Work request: Please return the lines of the data that contain "item".
BEGIN Input data
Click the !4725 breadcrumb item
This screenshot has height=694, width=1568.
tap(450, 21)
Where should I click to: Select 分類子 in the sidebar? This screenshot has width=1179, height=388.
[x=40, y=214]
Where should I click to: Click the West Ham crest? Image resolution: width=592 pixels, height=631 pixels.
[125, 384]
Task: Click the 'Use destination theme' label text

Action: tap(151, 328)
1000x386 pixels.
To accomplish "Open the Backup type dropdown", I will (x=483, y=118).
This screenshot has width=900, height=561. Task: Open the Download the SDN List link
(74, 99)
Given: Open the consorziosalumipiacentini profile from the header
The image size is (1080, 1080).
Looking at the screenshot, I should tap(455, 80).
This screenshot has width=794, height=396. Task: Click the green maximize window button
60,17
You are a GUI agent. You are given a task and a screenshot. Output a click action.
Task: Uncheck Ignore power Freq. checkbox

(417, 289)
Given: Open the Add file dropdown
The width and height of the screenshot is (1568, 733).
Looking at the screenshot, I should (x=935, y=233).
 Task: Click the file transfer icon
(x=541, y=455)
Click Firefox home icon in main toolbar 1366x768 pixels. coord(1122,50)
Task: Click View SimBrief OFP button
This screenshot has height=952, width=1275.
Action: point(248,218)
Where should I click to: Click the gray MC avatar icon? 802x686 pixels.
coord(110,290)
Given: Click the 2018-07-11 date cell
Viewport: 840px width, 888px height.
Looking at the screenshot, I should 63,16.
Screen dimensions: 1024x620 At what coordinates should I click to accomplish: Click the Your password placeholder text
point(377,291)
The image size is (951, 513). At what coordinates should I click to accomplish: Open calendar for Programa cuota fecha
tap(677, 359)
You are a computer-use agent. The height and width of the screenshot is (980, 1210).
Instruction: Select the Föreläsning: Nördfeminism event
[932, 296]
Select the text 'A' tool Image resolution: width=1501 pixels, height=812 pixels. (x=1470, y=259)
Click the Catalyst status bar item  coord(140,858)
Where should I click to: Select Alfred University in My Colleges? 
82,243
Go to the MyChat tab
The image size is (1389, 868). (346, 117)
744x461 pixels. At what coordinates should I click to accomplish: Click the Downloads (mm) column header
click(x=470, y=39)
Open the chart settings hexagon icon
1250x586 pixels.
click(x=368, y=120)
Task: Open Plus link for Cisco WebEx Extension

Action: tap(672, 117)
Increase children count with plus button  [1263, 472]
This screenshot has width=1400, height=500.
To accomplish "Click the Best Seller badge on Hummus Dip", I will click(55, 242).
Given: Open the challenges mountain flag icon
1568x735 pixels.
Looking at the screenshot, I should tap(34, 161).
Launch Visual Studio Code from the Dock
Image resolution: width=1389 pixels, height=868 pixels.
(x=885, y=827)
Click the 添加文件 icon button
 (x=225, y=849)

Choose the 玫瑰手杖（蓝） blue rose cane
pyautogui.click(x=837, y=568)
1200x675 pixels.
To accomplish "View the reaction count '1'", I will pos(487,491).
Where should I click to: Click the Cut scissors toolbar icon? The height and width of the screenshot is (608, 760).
END Input data
Solution to the problem:
Click the !4725 breadcrumb item
Click the Catalyst status bar item  coord(140,858)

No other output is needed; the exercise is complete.